Dans les dispositions nouvelles introduites par la loi du 6 janvier 1986, qui intéressent la Prévention Spécialisée, deux paraissent importantes à remarquer : les conditions d’habilitation et les conditions de financement.

Pour ce qui est des premiéres, ce n’était auparavant que l’application stricte de l’arrêté du 4 juillet 1972 : la demande d’agrément était adressée au Préfet. Un dossier était étudié par le directeur départemental de la Jeunesse et des Sports, puis un avis technique était émis par la section spécialisée du conseil départemental de protection de l’enfance. Cette mise en place était longue, mais paraissait satisfaisante.
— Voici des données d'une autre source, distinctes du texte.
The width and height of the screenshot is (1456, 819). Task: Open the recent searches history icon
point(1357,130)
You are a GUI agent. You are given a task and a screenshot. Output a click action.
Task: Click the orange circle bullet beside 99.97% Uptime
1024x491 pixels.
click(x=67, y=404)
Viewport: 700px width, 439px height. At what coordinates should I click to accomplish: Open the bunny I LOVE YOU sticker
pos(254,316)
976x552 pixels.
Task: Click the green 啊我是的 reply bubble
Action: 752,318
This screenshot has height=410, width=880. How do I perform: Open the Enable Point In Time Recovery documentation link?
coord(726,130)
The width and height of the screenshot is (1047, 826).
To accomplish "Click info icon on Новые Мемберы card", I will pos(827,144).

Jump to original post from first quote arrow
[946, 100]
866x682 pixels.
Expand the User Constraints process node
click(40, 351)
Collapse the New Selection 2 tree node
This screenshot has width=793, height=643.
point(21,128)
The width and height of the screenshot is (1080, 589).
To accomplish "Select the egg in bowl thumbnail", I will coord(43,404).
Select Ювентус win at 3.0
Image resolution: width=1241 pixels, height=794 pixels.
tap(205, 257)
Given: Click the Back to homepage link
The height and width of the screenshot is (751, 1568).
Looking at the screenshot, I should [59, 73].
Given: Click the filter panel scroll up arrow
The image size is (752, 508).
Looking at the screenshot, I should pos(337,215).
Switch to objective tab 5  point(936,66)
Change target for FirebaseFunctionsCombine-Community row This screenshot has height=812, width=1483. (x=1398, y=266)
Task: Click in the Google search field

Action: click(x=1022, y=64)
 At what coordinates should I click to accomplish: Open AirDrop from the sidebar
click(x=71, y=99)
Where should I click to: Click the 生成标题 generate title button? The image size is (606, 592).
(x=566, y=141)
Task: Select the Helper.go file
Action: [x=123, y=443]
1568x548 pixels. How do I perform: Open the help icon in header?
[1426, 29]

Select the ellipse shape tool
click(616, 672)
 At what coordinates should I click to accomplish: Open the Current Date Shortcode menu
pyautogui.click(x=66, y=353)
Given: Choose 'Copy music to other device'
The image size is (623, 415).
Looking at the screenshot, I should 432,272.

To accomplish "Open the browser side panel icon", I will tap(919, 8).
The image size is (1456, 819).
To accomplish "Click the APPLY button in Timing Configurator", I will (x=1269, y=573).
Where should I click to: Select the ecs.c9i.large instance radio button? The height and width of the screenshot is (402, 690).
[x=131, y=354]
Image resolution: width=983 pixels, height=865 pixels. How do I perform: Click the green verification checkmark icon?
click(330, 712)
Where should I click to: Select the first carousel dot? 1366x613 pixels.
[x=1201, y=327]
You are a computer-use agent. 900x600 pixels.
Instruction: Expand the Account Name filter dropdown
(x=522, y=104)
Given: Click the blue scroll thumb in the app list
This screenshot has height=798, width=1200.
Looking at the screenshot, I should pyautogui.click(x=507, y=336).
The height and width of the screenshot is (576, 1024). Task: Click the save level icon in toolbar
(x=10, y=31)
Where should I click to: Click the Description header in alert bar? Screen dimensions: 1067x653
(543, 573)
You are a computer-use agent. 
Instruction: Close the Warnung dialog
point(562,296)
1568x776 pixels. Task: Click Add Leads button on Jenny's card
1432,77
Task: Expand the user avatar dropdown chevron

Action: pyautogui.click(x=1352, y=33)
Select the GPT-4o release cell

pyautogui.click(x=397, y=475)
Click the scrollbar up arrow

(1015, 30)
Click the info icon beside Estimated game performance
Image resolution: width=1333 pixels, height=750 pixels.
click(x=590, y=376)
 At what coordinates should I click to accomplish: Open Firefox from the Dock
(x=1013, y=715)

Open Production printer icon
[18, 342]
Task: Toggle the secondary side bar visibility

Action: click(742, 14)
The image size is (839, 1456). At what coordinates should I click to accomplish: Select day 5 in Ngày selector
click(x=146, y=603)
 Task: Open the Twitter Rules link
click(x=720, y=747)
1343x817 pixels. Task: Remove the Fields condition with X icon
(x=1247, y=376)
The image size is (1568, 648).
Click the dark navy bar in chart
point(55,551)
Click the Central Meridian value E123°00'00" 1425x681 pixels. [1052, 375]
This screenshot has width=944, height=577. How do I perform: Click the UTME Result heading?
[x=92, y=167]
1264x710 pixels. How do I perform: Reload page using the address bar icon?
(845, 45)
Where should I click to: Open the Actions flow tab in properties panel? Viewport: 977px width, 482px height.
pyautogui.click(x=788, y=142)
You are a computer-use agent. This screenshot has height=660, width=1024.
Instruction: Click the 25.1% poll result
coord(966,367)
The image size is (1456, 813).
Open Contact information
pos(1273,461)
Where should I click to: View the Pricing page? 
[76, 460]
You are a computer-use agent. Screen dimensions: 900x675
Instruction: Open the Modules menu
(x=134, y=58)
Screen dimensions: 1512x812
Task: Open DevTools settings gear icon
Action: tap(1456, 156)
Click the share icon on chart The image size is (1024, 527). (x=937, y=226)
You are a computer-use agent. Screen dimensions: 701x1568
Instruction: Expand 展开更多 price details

Actuellement, la loi du 6 janvier 1986 : "précise et réaménage les instruments juridiques utilisés avant ouverture, extension ou transformation d’un établissement “.

En ce qui concerne la Prévention S pécialisée, toute création est conditionnée par :

Enfin, une incohérence nous semble devoir être soulignée. Si les actions menées sont locales, d’autres engagements s’y rapportant sont nationaux, au niveau tant du code du travail et de la convention collective régissant les personnels salariés que de la comptabilité publique. D’autre part, le pouvoir étant essentiellement entre les mains d’élus, il n’est jamais complètement exclu que les choix (choix d’actions) soient opérés de façon totalement subjective, en fonction de positions électoralistes, voire clientélistes.